Controlled release of Metoprolol Succinate from the organo-mineral complex Metoprolol Succinate-Montmorillonite
Keywords:
Metoprolol Succinate, Controlled release system, Aluminosilicates, Kinetic models, Montmorillonite
Abstract
Due to the current need to prolong the action of a drug and reduce the side effects that can be generated in the patient, a large number of scientific investigations have been developed that focus on the implementation of systems that cover the needs set out above, giving origin thus to controlled release systems.

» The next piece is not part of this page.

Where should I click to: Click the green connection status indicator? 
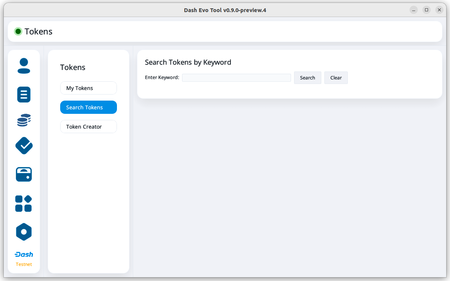tap(18, 31)
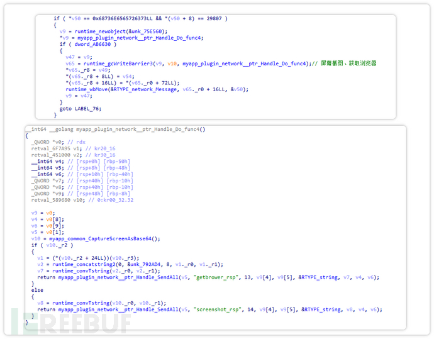Click the runtime_newobject function call
The height and width of the screenshot is (339, 434).
click(96, 31)
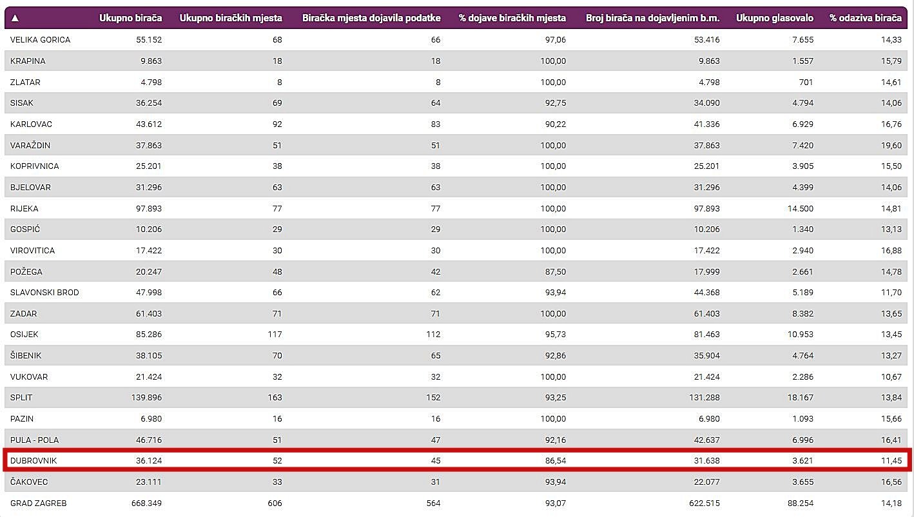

Therefore, the synthesis of the Metoprolol Succinate (MPS) -montmorillonite (MMT) complex was carried out at pH 8, where the presence of the drug in the interlaminar space of the aluminosilicate was determined by XRD of polycrystalline samples, and different complementary analytical techniques (Uv- Vis, FTIR and SEM), obtaining as a result that the MPS was introduced into the montmorillonite due to the interactions of hydrogen bonds and ion-dipole, in addition a percentage of encapsulation efficiency of 60% was achieved.
Finally, for the kinetics of drug release in vitro the model that best adapted to the data obtained from the release in simulated gastric fluid (SGF) was the Korsmeyer-Peppas model and for simulated intestinal fluid (SIF) was the first order.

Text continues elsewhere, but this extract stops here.